■ **INSTRUÇÕES DO EXERCÍCIO**: No texto dado, quem desenvolveu a metodologia das molduras que serve de referência para a análise audiovisual?

■ **TEXTO DADO**:
○ ○ ○

A metodologia do invisível proposta na tese compreende observar os rastros produzidos entre as imagens e entre o campo visível e invisível do plano cinematográfico. Toma como referência a análise audiovisual constituída pela metodologia das molduras desenvolvida por Suzana Kilpp (2002). Assim, deslocando a metodologia das molduras para o plano cinematográfico, dissecou e analisou para além do enquadramento a remissão e sobreposição dos quadros no cinema: ao cortar o fluxo natural do filme e remontá-lo de outra forma, foi possível ver o que habitualmente não se veria: o invisível entre as imagens (WESCHENFELDEN, 2016, p.20).

Como primeiro movimento de busca pelos observáveis, ainda a partir do conceito de extra-campo, Ricardo aponta sua pré-análise a partir das dissecações das sequências de três filmes – A Marca da Maldade (1958) de Orson Wells, A Fita Branca (2009) de Michel Heneke e O desprezo de Jean Luc-Godard (1963). Neles analisa cenas e planos com o objetivo de autenticar imagens dialéticas do invisível, para depois utilizá-las como conceitos operacionais de análise para o corpus da pesquisa elegidas nas cenas e quadros do filme Eclipse. Nessa pré-análise seguindo os procedimentos da dissecação, primeiro descreve frame a frame o que acontece em cada uma das 4 sequências de cada um dos três filmes, segundo os enquadramentos da câmera. Depois da descrição ele analisa as ações dos personagens primeiramente no enquadramento, que são percebidas nas extremidades do quadro, depois a partir de movimentos da câmera. Ou seja, segundo técnica elegida por cada cineasta.

○ ○ ○

■ **DADOS FORNECIDOS**:

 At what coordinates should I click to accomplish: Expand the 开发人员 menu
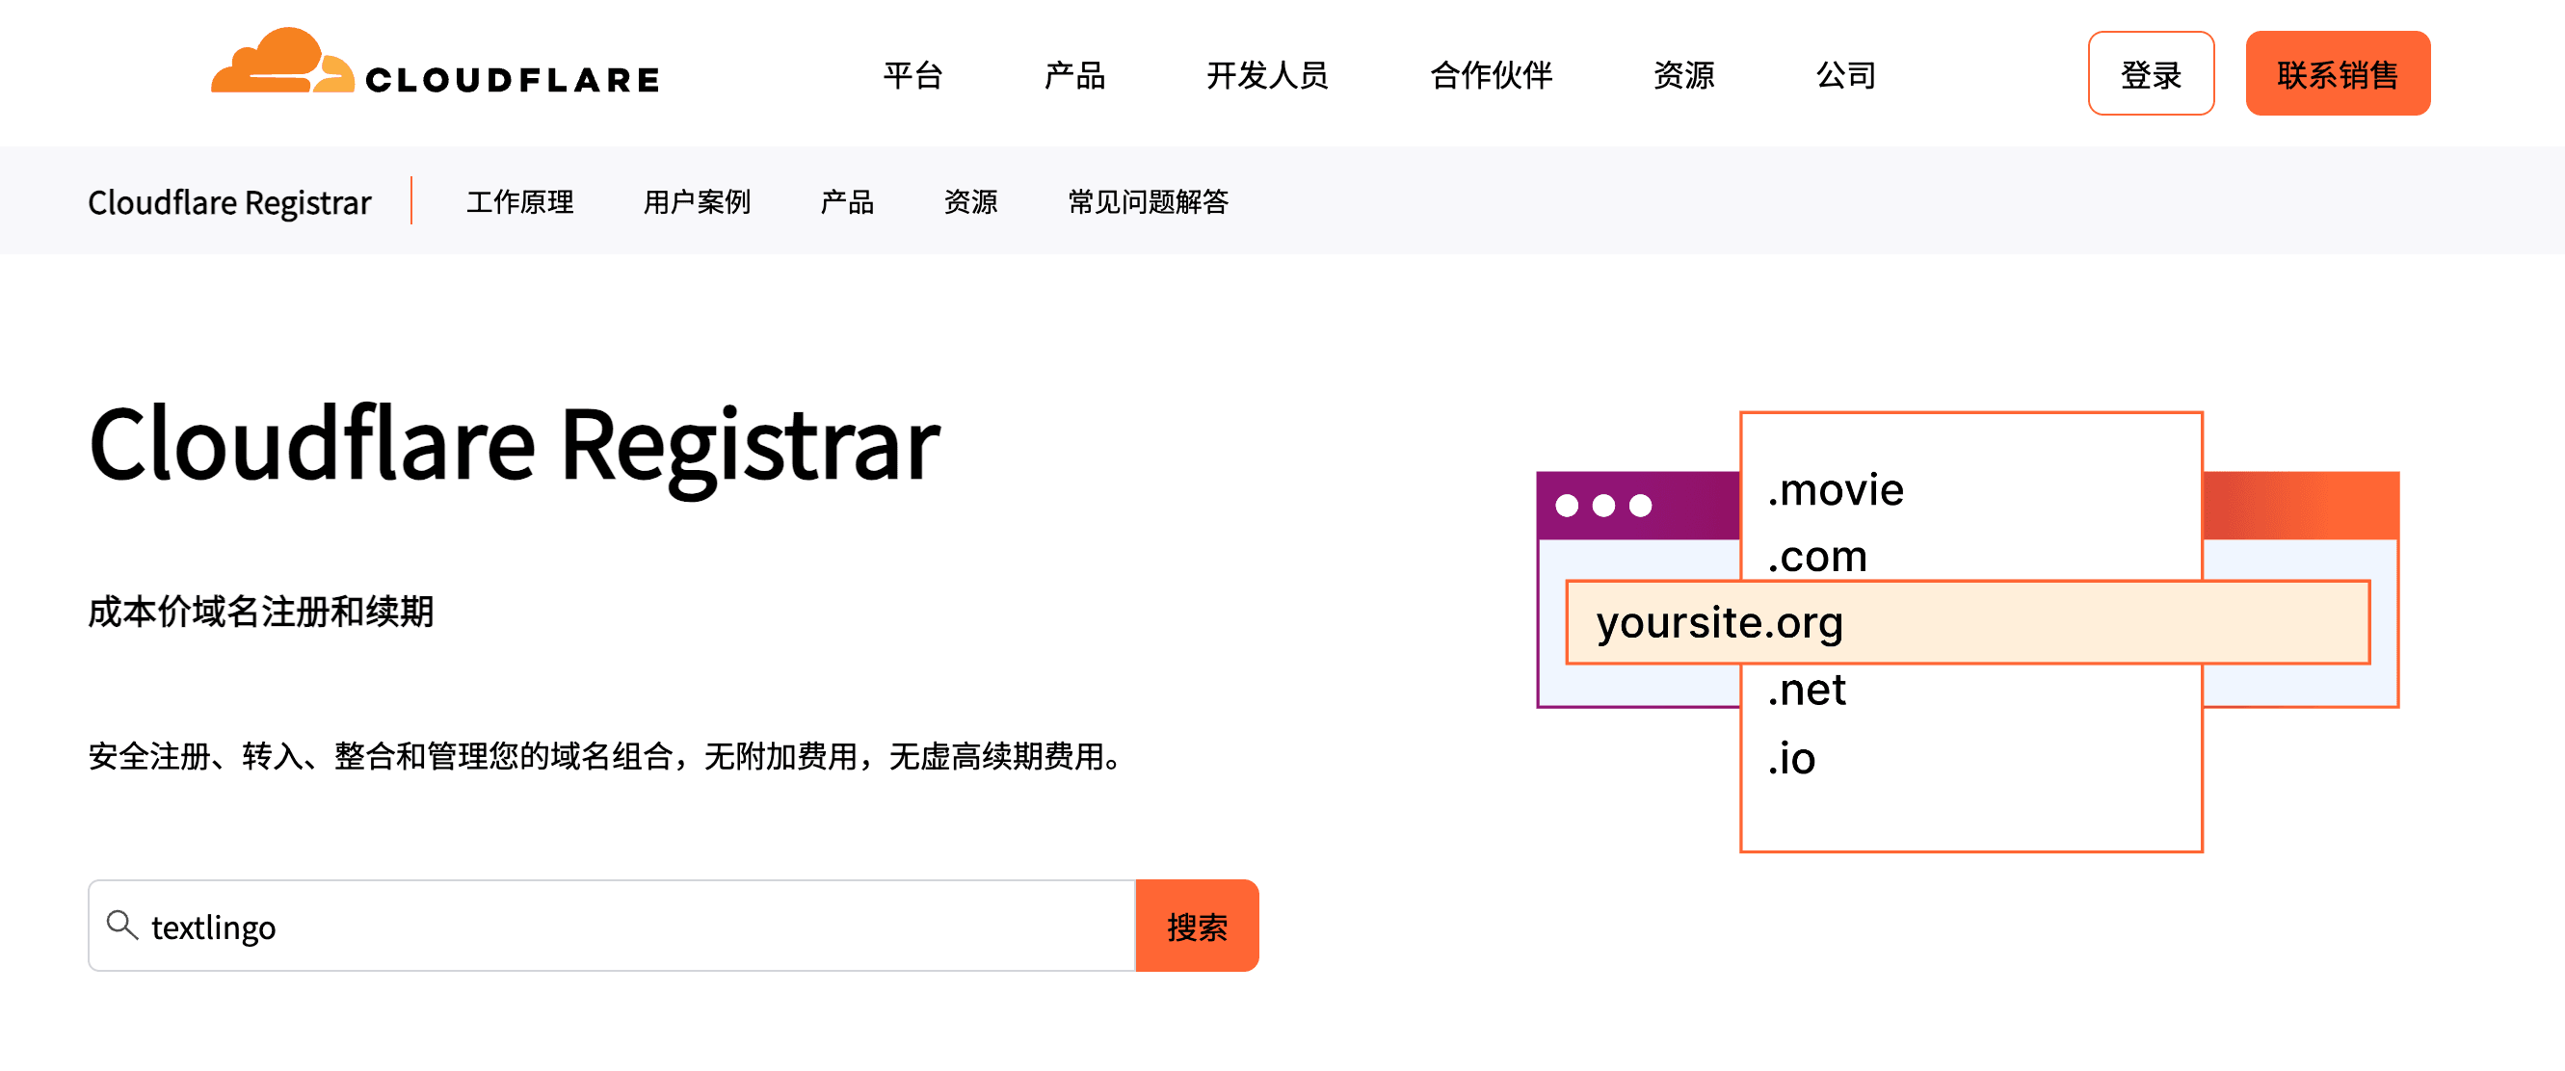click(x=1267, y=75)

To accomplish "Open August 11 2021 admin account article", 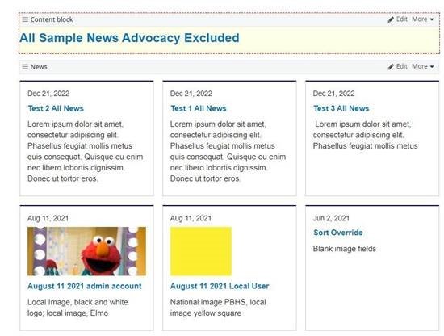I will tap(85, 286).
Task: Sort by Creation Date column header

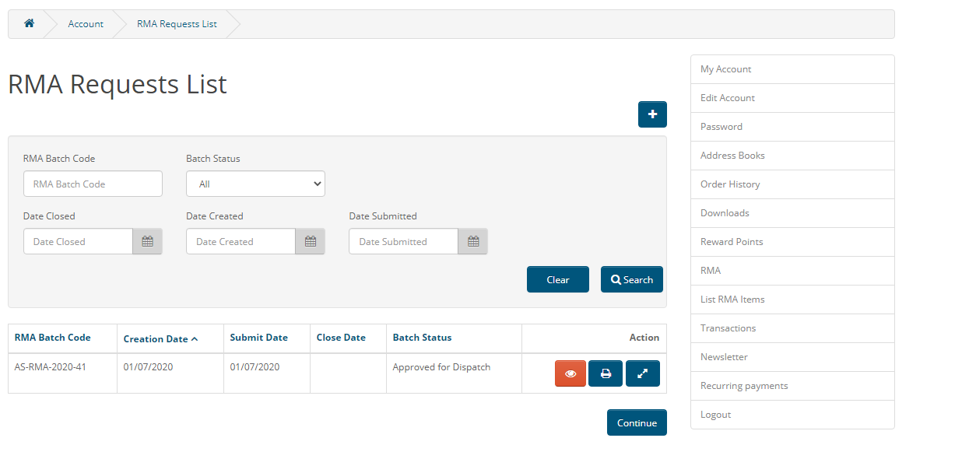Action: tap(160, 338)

○ ○ ○

■ **RESPOSTA ESCRITA**: Suzana Kilpp, em 2002.